Over the last several years, there’s been several different campaigns to immortalize Dolly Parton with a statue in her native Tennessee. Some have proposed to replacing Confederate-era monuments with ones donning Parton’s likeness. A more recent effort by Tennessee representative John Mark Windle proposed erecting a statue that would stand on the grounds of the state capitol, facing the Ryman Auditorium — more popularly known as the Grand Ole Opry House.
Now, Parton has addressed these efforts in a new statement posted to social media. Perhaps it should be no surprise to hear that the same woman who twice passed on receiving the Presidential Medal of Freedom doesn’t believe she is deserving of such a monument.
“I am honored and humbled by their intention but I have asked the leaders of the state legislature to remove the bill from any and all consideration,” Parton wrote. “Given all that is going on in the world, I don’t think putting me on a pedestal is appropriate at this time.

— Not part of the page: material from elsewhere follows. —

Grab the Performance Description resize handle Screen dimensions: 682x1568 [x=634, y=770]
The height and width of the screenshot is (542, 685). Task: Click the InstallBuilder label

I hope, though, that somewhere down the road several years from now or perhaps after I’m gone if you still feel I deserve it, then I’m certain I will stand proud in our great State Capitol as a grateful Tennessean.”

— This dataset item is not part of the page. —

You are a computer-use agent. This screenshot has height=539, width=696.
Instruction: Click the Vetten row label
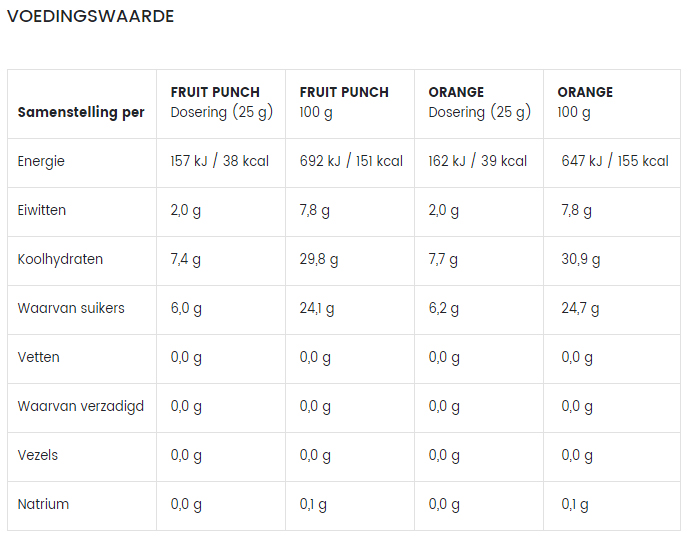[39, 357]
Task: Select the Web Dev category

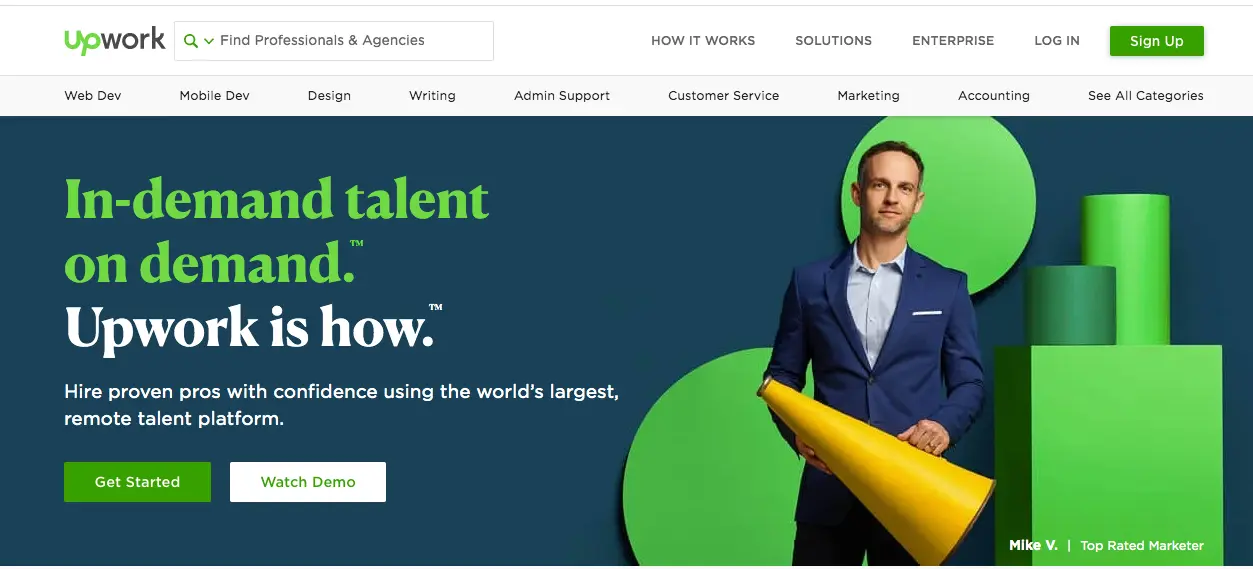Action: coord(93,96)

“In the meantime, I’ll continue to try to do good work and make this great state proud,” Parton concluded.
Of course, one could make the very strong case that it’s exactly the right time to bestow Parton with such a pedestal. Time and time again over the pandemic, she has proven herself to be a real-life angel; her Imagination Library gave away its 150 millionth book, she saved a nine-year-old’s life after pulling her out of a car’s path, she expressed her support for the Black Lives Matter movement, and she even gave a $1 million donation to fund COVID-19 research that helped successfully develop the Moderna vaccine.
Dolly Parton will eventually get her statue, but for now, it appears such efforts to construct one are on the back burner.